Considering the use of artificial intelligence systems especially to make inferences and assessment of individuals, the development and deployment of AI systems creates high privacy risks to the rights of data subjects in several instances. There is also the case of third-party dependencies and relationships in the development and deployment of AI systems, further exacerbating the privacy risks inherent in an AI system. Where this is the case, a data privacy impact assessment (DPIA) is mandated under the NDPA.[13] As aptly noted by the U.S National Institute of Standards and Technology, while pre-deployment AI risk assessment in a testing, staging or controlled environment may yield important insights, the true spectrum of risks will only emerge in operational, real-world settings where there may be integration with third- party tools and systems, and these may be in stark contrast to earlier envisaged risks.[14]

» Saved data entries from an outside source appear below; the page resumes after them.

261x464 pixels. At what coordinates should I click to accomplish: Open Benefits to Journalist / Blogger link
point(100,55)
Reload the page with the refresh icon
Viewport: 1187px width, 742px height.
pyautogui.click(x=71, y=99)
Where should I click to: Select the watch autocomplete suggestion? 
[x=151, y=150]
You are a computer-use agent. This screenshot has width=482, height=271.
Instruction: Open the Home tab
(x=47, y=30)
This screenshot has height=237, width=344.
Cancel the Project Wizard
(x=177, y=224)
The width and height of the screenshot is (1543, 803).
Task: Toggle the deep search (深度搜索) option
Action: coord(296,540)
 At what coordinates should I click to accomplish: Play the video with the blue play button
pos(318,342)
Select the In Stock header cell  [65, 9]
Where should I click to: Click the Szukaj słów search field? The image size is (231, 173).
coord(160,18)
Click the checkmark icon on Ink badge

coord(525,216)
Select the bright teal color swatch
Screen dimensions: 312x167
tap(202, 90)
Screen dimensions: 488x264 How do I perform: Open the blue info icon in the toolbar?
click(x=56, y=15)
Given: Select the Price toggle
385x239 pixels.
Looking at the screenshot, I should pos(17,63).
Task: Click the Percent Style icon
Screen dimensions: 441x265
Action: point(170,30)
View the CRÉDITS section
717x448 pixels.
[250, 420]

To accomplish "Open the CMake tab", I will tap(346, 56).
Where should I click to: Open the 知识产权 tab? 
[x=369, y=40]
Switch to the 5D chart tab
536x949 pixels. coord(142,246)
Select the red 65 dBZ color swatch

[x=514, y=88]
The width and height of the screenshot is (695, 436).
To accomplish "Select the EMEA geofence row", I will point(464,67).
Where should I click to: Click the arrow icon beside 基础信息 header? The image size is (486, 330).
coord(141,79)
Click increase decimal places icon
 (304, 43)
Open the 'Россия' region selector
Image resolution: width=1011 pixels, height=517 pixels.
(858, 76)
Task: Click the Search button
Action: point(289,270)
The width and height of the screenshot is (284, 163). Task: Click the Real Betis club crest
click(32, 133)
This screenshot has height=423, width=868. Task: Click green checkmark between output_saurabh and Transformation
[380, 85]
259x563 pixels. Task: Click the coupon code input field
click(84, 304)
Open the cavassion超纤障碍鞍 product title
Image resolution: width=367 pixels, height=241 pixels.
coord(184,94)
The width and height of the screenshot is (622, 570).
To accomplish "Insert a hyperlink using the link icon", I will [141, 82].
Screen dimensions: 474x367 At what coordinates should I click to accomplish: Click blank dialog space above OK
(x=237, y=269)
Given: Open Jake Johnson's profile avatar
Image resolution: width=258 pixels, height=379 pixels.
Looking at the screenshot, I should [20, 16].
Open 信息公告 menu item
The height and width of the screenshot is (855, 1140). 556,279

The above situation implies that a DPIA may need to be conducted or revisited on several occasions as new privacy risks to data subjects arise and measures to minimize risks are implemented. Where identified high risks to data subjects persist, notwithstanding measures deployed to mitigate such risks, the National Data Protection Commission shall be consulted. The NDPA does not state instances or any baseline that could aid the determination of high risks to data subjects in a privacy context, but the GDPR provides some valuable insight and provides that a DPIA will typically be required in situations where there is:

  1. a systematic and extensive evaluation of personal aspects relating to natural persons which is based on automated processing, including profiling, and on which decisions are based that produce legal effects concerning the natural person or similarly significantly affect the natural person;
  2. processing on a large scale of special categories of data, or of personal data relating to criminal convictions and offences; or
  3. a systematic monitoring of a publicly accessible area on a large scale.[15]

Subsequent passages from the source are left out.